ALL LAWYERS PLEASE FAMILIARISE YOURSELF WITH THE INFORMATION COMMISSIONER’S WEBSITE NOW. Look in particular at the section on “What we cover > Taking Action” and the two Money Penalty Notices issued so far. WORRIED?
I’d like to meet one lawyer, one firm, one set of chambers that genuinely thinks it is not vulnerable to this kind of data breach and subsequent eyewatering fine. I’m pretty serious about confidentiality and consider myself relatively switched on about these things, and of course data protection is serious, especially in my line of work. BUT…I’m not sure the Information Commissioner is living in the real world. Total security is an unrealistic and unachievable expectation.

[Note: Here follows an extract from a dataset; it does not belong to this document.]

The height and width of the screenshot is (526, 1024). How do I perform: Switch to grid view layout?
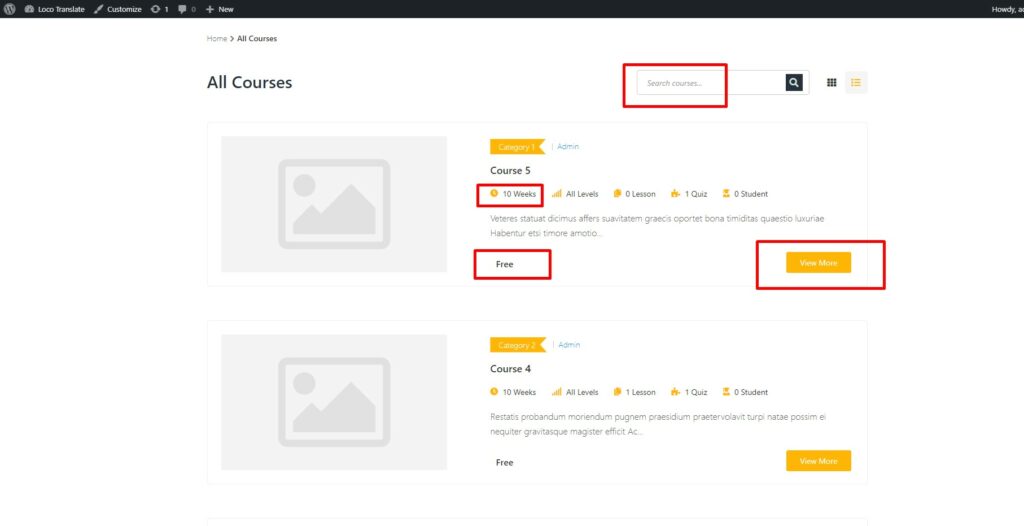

As I understand it the Commissioner’s approach to the security of legal papers is that any such papers should never be left in a car unattended (even on the forecourt whilst you pay for your petrol), and should only be left unattended at home if in a locked cabinet or if the property has a burglar alarm. Extrapolating from this what else might also be unacceptable, and imagining how this would impact on practice at the bar if implemented to the letter is an uncomfortable exercise. To give but one example: is it okay to leave your suitcase full of papers in the luggage rack of the train if you cannot sit directly next to it?
The Money Penalty Notices are a relatively new power and clearly the Commissioner is putting down a marker. It remains to be seen how they will be used in cases relating to data loss or disclosure by an individual or very small organisation without the resources of a public body like Herts CC (fined £100k). It is unclear if Bar Mutual Indemnity Fund will offer protection to individual barristers in such cases.
I suspect that we will be hearing more from our great leaders on this in due course.
And a lot of security procedures in a lot of chambers and solicitors firms will have to be revised, beefed up, enforced.